Time-varying media, relativity, and the arrow of time

TL;DR

This paper explores how time-varying wave mechanics influence relativistic properties, energy conservation, and the arrow of time, revealing new insights into wave behavior and electromagnetic momentum in media.

Contribution

It introduces a modified wave equation for accelerating waves, clarifies the Abraham-Minkowski controversy, and links wave acceleration to the arrow of time.

Findings

Accelerating waves exhibit relativistic properties with a constant reference speed.

The accelerating wave equation admits only forward-in-time solutions.

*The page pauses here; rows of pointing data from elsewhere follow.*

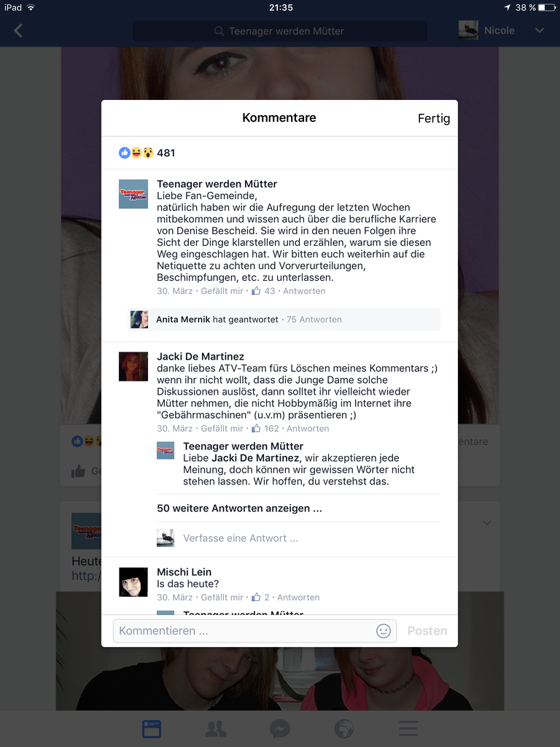The height and width of the screenshot is (747, 560).
Task: Open Jacki De Martinez's profile picture
Action: pyautogui.click(x=133, y=366)
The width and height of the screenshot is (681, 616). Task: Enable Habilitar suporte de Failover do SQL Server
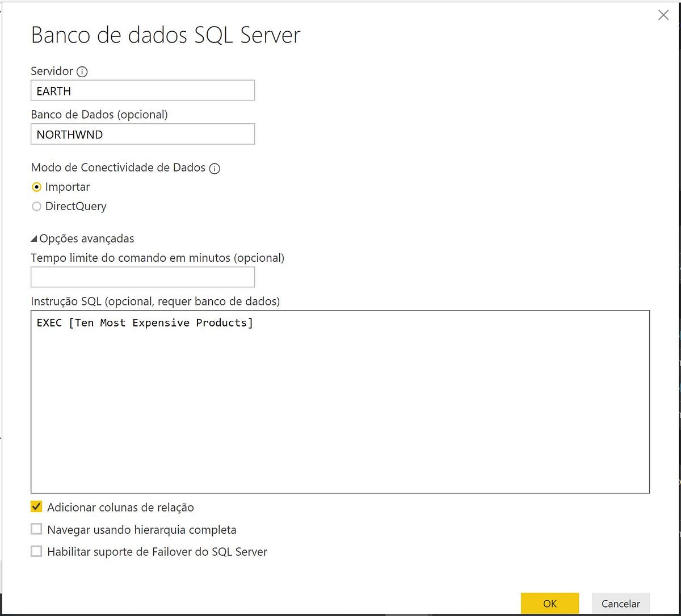coord(36,551)
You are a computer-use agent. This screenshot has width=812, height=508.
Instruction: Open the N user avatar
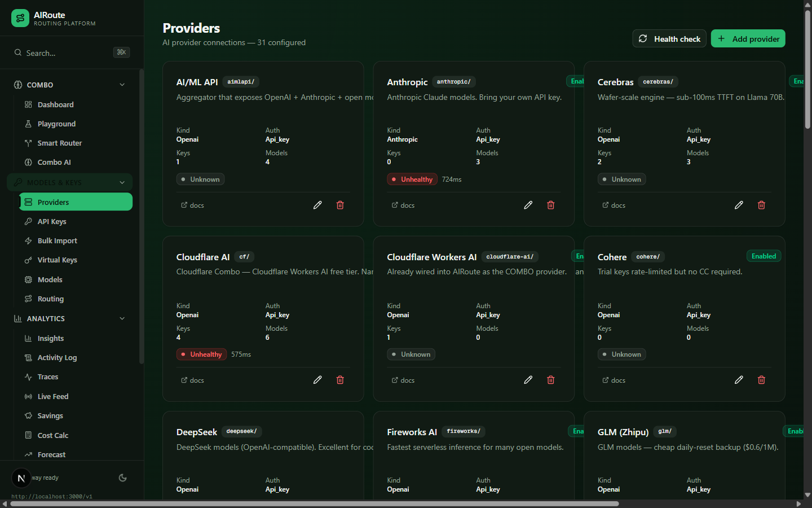tap(21, 478)
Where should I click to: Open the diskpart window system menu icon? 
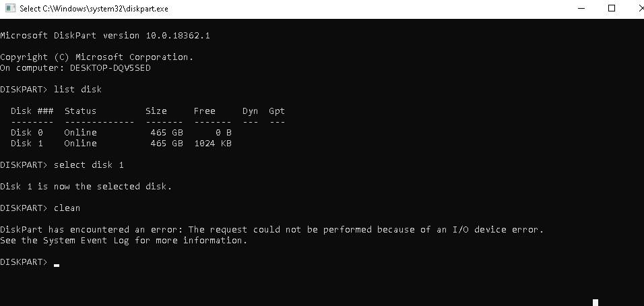click(x=10, y=8)
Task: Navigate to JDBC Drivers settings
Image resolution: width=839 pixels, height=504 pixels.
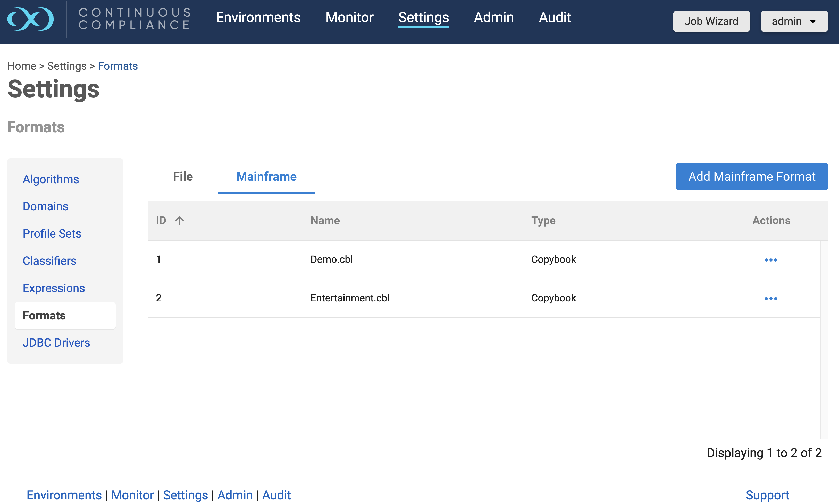Action: 56,343
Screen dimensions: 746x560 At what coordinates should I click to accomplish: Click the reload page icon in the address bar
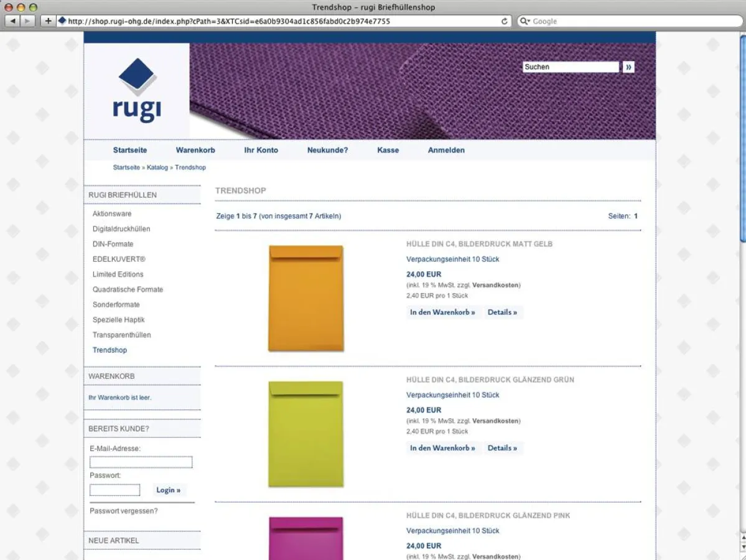coord(503,21)
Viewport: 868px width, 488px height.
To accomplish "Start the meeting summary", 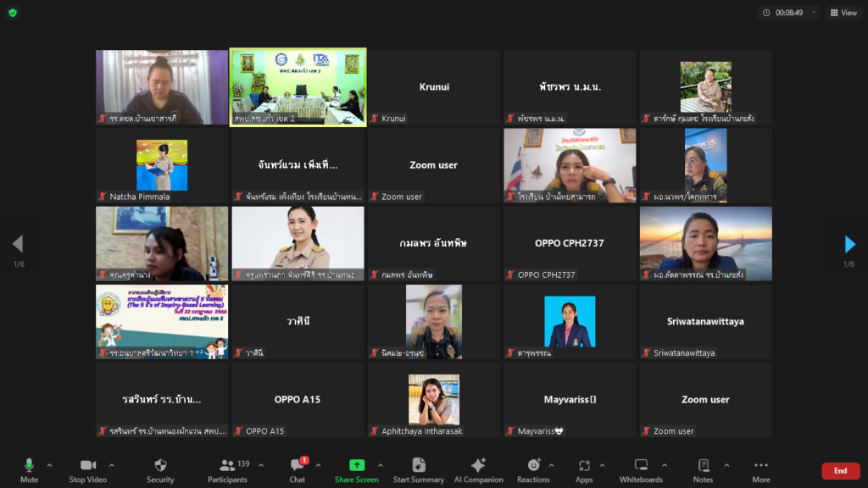I will (x=419, y=469).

Electromagnetic wave momentum is conserved across media, resolving the Abraham-Minkowski controversy.

Abstract

We study the implications of time-varying wave mechanics, and show how the standard wave equation is modified if the speed of a wave is not constant in time. In particular, waves which experience longitudinal acceleration are shown to have clear relativistic properties when a constant reference speed exists. Moreover, the accelerating wave equation admits only solutions propagating forward in time, which are continuous across material interfaces. We then consider the special case of electromagnetic waves, finding that the Abraham-Minkowski controversy is caused by relativistic effects, and the momentum of light is in fact conserved between different media. Furthermore, we show that the accelerating waves conserve energy when the wave is moving along a geodesic and demonstrate two example solutions. We conclude with some remarks on the role of the accelerating wave equation in the context of the arrow of time.